The foundation awards $3 million in cash prizes every year, with Gore taking a third of the prize pie for his work in the environment. He said in a video conference recently that he will donate it all to organizations working to stop climate change. (Get your proposals ready!)

The other $2 million will be split by geo-scientists also working in the field of climate change and by internationally recognized artists.

"The 2008 Dan David Prize honors Al Gore for establishing climate crisis as a moral and spiritual imperative, thereby helping to galvanize international action against global warming," said the prize jury, who included Julia Marton-Lefèvre, director of the World Conservation Union in Switzerland.

Israeli businessman Dan David who endows the annual prize said, "The constellation of laureates [this year] is particularly meaningful.

"On the one hand, great creators depicting historical events in literature, theater and film; on the other, eminent scientists whose research predicts environmental disaster if we do not act; and in between, a man promoting awareness of this prediction and its remedies so that human history will continue to be told for generations to come." 

We already know what Gore is doing.
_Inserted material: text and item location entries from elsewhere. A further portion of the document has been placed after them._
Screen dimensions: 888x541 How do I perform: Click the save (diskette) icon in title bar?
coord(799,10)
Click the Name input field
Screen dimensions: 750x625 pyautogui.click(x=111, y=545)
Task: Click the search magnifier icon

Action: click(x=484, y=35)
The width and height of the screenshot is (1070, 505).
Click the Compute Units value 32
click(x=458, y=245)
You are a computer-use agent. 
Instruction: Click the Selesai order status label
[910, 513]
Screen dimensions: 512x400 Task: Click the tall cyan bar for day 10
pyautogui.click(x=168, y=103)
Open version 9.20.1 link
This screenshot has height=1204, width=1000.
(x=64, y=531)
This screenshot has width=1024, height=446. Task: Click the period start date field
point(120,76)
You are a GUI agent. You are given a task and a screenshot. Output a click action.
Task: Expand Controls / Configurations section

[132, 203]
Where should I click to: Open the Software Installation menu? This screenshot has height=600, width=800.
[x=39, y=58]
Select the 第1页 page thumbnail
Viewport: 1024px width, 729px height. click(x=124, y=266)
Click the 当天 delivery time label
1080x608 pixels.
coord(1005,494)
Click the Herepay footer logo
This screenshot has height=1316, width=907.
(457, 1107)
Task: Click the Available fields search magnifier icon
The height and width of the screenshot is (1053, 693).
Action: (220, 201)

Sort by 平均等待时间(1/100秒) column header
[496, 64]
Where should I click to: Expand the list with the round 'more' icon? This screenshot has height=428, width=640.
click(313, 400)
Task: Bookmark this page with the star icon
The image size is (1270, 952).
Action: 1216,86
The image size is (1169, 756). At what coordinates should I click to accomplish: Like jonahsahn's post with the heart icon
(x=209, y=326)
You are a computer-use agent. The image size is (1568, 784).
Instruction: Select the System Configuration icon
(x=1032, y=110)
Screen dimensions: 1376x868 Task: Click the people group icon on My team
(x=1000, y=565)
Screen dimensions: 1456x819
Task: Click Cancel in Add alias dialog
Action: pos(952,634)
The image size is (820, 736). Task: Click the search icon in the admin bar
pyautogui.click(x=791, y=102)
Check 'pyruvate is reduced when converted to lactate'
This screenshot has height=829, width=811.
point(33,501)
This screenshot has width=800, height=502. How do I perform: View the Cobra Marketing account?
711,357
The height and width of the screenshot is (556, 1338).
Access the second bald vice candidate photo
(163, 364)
But the other prizewinners tackling climate change (and sharing a $1 million award) include Professors Ellen Moseley-Thompson and Lonnie Thompson of Ohio State University (a husband-wife team), and Geoffrey Eglinton from Bristol University.

In the US, Thompson leads the field operations on high-altitude tropical glaciers research, and Moseley-Thompson develops programs to reconstruct the conditions recorded by the ice. 

Their work records climatic changes in remote regions and the impact of such environmental changes upon human activities.

Over in the UK, Eglinton studies organic molecules from sedimentary rocks to provide detailed information about Earth's earliest life forms, the temperatures of ancient oceans, and environmental changes on continents.


His lab was the first to introduce "molecular stratigraphy" as a means of following variations in ancient climates and drew on the work of oceanographers, paleontologists, and geologists.

Upon prize acceptance, winners are expected to donate money to scholarships that will advance young scholars working in the same field. Pay it forward, we like that.

We are hoping that TreeHugger will score an in-person interview with Gore come May. The Dan David Awards will be presented at Tel Aviv University on May 19, 2008 during a fancy gala ceremony. All of the winners, including Gore, are expected to receive their prizes in person from Israel's President Shimon Peres.

::GreenProphet via ::ISRAEL21c
(Full disclaimer: this TreeHugger also writes for the American Friends of Tel Aviv University, a non-profit organization affilated with Tel Aviv University. She is also a reporter for ISRAEL21c.)